* Start Listing *

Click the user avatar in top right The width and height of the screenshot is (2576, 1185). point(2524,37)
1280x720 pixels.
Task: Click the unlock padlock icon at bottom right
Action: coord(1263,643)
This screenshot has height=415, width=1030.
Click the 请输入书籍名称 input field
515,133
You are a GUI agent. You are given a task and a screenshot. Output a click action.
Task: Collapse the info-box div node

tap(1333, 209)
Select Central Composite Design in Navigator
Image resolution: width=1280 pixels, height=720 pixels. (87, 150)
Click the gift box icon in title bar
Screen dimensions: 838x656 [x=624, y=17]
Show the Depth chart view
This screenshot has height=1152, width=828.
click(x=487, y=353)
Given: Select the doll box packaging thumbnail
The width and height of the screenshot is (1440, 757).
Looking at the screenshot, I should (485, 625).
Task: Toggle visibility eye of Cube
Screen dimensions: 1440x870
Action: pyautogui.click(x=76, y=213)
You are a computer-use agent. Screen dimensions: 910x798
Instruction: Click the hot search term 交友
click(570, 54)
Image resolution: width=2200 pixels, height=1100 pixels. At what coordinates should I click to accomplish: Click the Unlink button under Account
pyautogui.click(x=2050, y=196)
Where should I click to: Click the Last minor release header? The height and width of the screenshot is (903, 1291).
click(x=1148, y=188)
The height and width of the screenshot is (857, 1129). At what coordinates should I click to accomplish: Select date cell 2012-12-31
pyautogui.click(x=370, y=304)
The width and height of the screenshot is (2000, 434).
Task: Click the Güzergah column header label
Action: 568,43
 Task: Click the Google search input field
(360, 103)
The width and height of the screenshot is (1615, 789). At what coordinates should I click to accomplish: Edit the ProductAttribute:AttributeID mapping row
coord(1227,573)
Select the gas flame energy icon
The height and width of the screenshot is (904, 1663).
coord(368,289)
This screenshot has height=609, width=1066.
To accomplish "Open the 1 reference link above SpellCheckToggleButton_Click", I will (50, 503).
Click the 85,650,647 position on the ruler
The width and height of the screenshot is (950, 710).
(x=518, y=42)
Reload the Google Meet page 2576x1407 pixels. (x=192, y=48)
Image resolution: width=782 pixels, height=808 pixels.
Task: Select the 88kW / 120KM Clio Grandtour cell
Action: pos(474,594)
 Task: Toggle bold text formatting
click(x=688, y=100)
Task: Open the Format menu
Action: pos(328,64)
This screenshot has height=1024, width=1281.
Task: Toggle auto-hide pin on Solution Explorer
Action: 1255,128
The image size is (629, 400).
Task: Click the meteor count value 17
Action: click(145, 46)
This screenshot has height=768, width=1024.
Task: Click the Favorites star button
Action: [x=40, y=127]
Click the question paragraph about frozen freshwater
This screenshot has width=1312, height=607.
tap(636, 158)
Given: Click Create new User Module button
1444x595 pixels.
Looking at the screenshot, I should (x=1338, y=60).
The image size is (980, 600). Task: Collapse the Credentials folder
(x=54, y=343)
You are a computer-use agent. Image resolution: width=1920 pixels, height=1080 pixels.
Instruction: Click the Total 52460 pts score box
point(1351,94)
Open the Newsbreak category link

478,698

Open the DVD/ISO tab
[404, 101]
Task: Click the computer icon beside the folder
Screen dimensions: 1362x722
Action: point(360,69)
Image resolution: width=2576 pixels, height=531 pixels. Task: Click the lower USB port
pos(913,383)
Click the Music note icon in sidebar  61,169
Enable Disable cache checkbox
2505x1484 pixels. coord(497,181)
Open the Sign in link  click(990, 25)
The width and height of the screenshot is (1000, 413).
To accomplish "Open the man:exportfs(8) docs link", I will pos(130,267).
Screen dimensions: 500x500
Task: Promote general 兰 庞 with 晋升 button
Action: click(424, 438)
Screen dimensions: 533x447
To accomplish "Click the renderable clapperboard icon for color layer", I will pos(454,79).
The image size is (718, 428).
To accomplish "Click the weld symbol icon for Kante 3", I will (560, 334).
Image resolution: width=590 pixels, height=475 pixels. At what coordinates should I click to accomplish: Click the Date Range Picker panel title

* End Listing *

* [Short task]:
Update the entries above by replacing every "At what coordinates should I click to accomplish" with "Where should I click to accomplish", and reproduce all of them with nothing else changed.

* [Task result]:
Click the user avatar in top right The width and height of the screenshot is (2576, 1185). point(2524,37)
1280x720 pixels.
Task: Click the unlock padlock icon at bottom right
Action: coord(1263,643)
This screenshot has height=415, width=1030.
Click the 请输入书籍名称 input field
515,133
You are a GUI agent. You are given a task and a screenshot. Output a click action.
Task: Collapse the info-box div node

tap(1333, 209)
Select Central Composite Design in Navigator
Image resolution: width=1280 pixels, height=720 pixels. (87, 150)
Click the gift box icon in title bar
Screen dimensions: 838x656 [x=624, y=17]
Show the Depth chart view
This screenshot has height=1152, width=828.
click(x=487, y=353)
Given: Select the doll box packaging thumbnail
The width and height of the screenshot is (1440, 757).
Looking at the screenshot, I should (485, 625).
Task: Toggle visibility eye of Cube
Screen dimensions: 1440x870
Action: pyautogui.click(x=76, y=213)
You are a computer-use agent. Screen dimensions: 910x798
Instruction: Click the hot search term 交友
click(570, 54)
Image resolution: width=2200 pixels, height=1100 pixels. Where should I click to accomplish: Click the Unlink button under Account
pyautogui.click(x=2050, y=196)
Where should I click to: Click the Last minor release header? The height and width of the screenshot is (903, 1291).
click(x=1148, y=188)
The height and width of the screenshot is (857, 1129). Where should I click to accomplish: Select date cell 2012-12-31
pyautogui.click(x=370, y=304)
The width and height of the screenshot is (2000, 434).
Task: Click the Güzergah column header label
Action: 568,43
 Task: Click the Google search input field
(360, 103)
The width and height of the screenshot is (1615, 789). Where should I click to accomplish: Edit the ProductAttribute:AttributeID mapping row
coord(1227,573)
Select the gas flame energy icon
The height and width of the screenshot is (904, 1663).
coord(368,289)
This screenshot has height=609, width=1066.
To accomplish "Open the 1 reference link above SpellCheckToggleButton_Click", I will (50, 503).
Click the 85,650,647 position on the ruler
The width and height of the screenshot is (950, 710).
(x=518, y=42)
Reload the Google Meet page 2576x1407 pixels. (x=192, y=48)
Image resolution: width=782 pixels, height=808 pixels.
Task: Select the 88kW / 120KM Clio Grandtour cell
Action: pos(474,594)
 Task: Toggle bold text formatting
click(x=688, y=100)
Task: Open the Format menu
Action: pos(328,64)
This screenshot has height=1024, width=1281.
Task: Toggle auto-hide pin on Solution Explorer
Action: 1255,128
The image size is (629, 400).
Task: Click the meteor count value 17
Action: click(145, 46)
This screenshot has height=768, width=1024.
Task: Click the Favorites star button
Action: [x=40, y=127]
Click the question paragraph about frozen freshwater
This screenshot has width=1312, height=607.
tap(636, 158)
Given: Click Create new User Module button
1444x595 pixels.
Looking at the screenshot, I should (x=1338, y=60).
The image size is (980, 600). Task: Collapse the Credentials folder
(x=54, y=343)
You are a computer-use agent. Image resolution: width=1920 pixels, height=1080 pixels.
Instruction: Click the Total 52460 pts score box
point(1351,94)
Open the Newsbreak category link

478,698

Open the DVD/ISO tab
[404, 101]
Task: Click the computer icon beside the folder
Screen dimensions: 1362x722
Action: point(360,69)
Image resolution: width=2576 pixels, height=531 pixels. Task: Click the lower USB port
pos(913,383)
Click the Music note icon in sidebar  61,169
Enable Disable cache checkbox
2505x1484 pixels. coord(497,181)
Open the Sign in link  click(990, 25)
The width and height of the screenshot is (1000, 413).
To accomplish "Open the man:exportfs(8) docs link", I will pos(130,267).
Screen dimensions: 500x500
Task: Promote general 兰 庞 with 晋升 button
Action: click(424, 438)
Screen dimensions: 533x447
To accomplish "Click the renderable clapperboard icon for color layer", I will pos(454,79).
The image size is (718, 428).
To accomplish "Click the weld symbol icon for Kante 3", I will (560, 334).
Image resolution: width=590 pixels, height=475 pixels. Where should I click to accomplish: Click the Date Range Picker panel title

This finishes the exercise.